The hall starts off promising, with a journey through the history of the game, replete with stories of Walter Camp and Red Grange. The various head-gears used by players over the years are displayed, and facts about the league are provided up to about 1990.

And then it stops.

I can only assume they ran out of space or money, but for the HOF folks, history is clearly not dynamic because many of the displays appear to be falling apart and are in serious need of updating. For example, they mention the Seahawks entered the league in 1976 and “moved permanently into the AFC West the next year”. Somehow, it doesn’t seem to matter that that statement isn’t true anymore. I don’t mean to berate the hall for one antiquated statement; the whole history section suffers from neglect. Obviously when the hall was conceived 40 years ago, preserving history was a serious priority but the curator must have walked off the job 15 years ago and the position was never filled.

My second beef is with the architecture. The hall was built in numerous phases and the whole complex suffers from a lack of overall impact. Every section was clearly schlepped on to the next. It didn’t help that when I was there the building was in yet another re-model. Many of the bust statues was moved to a temporary conference room, and even standing before my boy-hood idol Steve Largent just didn’t have the impact I had hoped for.

And really, it’s the statues I flew out for, isn’t it? I took a moment to stand with Largent and reflect on the impact he had on my life and on the region in which I grew up, and I couldn’t shake this one nagging thought: It just doesn’t look like him that much. Yup. Sadly, if the temporary folded-over cardboard name plate didn’t bear his name, I might not have even known it was him.

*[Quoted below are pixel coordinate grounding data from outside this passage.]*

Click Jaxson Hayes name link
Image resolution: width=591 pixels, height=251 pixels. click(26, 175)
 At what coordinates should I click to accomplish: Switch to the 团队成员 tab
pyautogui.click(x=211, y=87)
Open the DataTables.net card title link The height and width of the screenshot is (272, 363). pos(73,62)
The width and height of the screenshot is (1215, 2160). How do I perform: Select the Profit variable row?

A neat new feature that had just opened was an inter-active video screen where you could view video highlights and facts about each player in the hall. It was fun to punch-up old film of some earlier players. Hopefully this builds on one of the NFLs greatest assets, which is its video history. NFL films has so much great old material and it needs to be displayed I full-force in the hall. Downstairs there was a screening room, and the 30 minute feature was just some old blooper video, the kind you got for subscribing to Sports Illustrated in 1992.

There WAS one great video experience, which was the revolving “Gameday Stadium”. The fans were packed into a small screening room and presented with a video bigger than they eyes could see. Sort of a mini-IMAX. A fun show, although much of the action showed was on the practice field instead of in the games themselves.

The “hall-of-fans” display was worthwhile. On the surface the promotion seems more like NFL lip-service, but being there in person I felt as though the selected fans were being truly honored. Nice job there. Shout-out to “Kiltman” and “Mama Blue.” This year “Cannonball” Carter gets his turn. Congratulations to all.

But overall, the hall left me hungering for more of a sense of the place the players inducted here have in the game overall. I wonder if the hall suffers because of the same reasons I love the NFL so much, which is because it is the ultimate in team sports. No one player makes a team. For many of the players, greatness can’t be measured in any tangible way, as you can with hitters in baseball or rebounders in basketball. Honoring individuals seems almost hollow, and yet that’s what the HOF is charged with. Forgive me if I left wanting more.

No regrets, however. I took a journey I had always dreamed of taking, and I was given a magical ride through the last 100 years of history, just not in the way I expected.